Since I am dealing with velocity rather than acceleration but my only sensor is an IMU, I am trying to integrate the acceleration data to get velocity. However, when I do this it introduces a lot of drift, and I have tried several ways of correcting for the drift but none of them have produced useable results.

My question is this: Can I use a lowpass filter on the acceleration data instead of an integrator and would it eliminate drift? I don't care about the accuracy of the result because I am finding the gains of the PID controller experimentally. As long as it is precise and does not drift it should work.

  • \$\begingroup\$ Put a resistor across your integrator's capacitor to handle drift. \$\endgroup\$ – Hearth Mar 22 at 1:05
  • \$\begingroup\$ @Hearth I'm doing this in software, sorry if it was unclear \$\endgroup\$ – Plasmabot Mar 22 at 1:06
  • \$\begingroup\$ Please see this: dsp.stackexchange.com/a/54088/41790. Basically, a ‘leaky integrator’, correctly analyzed. \$\endgroup\$ – Ed V Mar 22 at 2:13
  • \$\begingroup\$ "I'm doing this in software, sorry if it was unclear " That would make it a software question not electronics :-) \$\endgroup\$ – Oldfart Mar 22 at 7:48

Can I use a lowpass filter on the acceleration data instead of an integrator and would it eliminate drift?

You probably do want to low pass filter it, but only to eliminate high frequency noise and vibration - not drift.

Your ultimate goal is to hold a fixed vertical position, but the accelerometer only gives the rate of change in velocity. So to get absolute position you calibrate it for zero acceleration when stationary, then integrate the output to get velocity, and integrate that to get distance (height).

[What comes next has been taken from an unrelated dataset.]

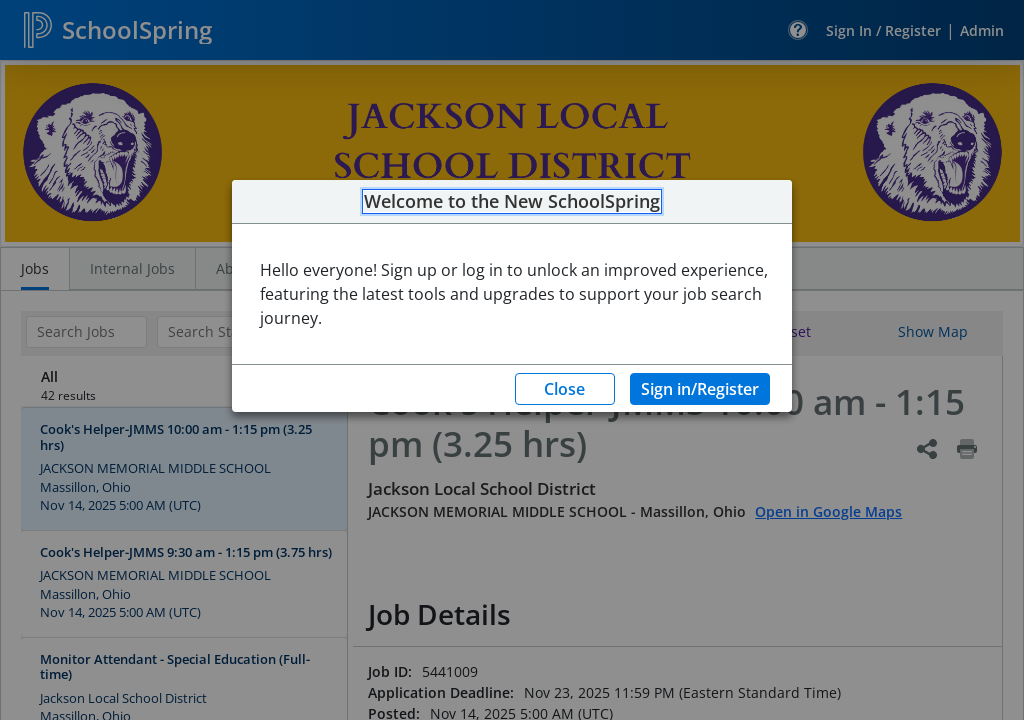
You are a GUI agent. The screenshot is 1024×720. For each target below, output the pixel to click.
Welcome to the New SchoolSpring (512, 202)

If the sensor was perfectly accurate and didn't drift at all then the integrated height output wouldn't drift. However in practice there will be some drift, and a small vertical acceleration will still occur. The only practical way to eliminate this is to have an absolute height input, eg. from a ground distance sensor, altimeter (air pressure sensor), or GPS. If you have that then you can high pass filter the integration to eliminate drift from it (but lose long-term height information), then add in low pass filtered absolute position information for total height control.

Note that while double integration makes the height drift very sensitive to accelerometer errors, the acceleration output is rapid so short-term stability can be very good, whereas an absolute height sensor may be too slow and/or inaccurate for this purpose. So for best stability you need both sensor types.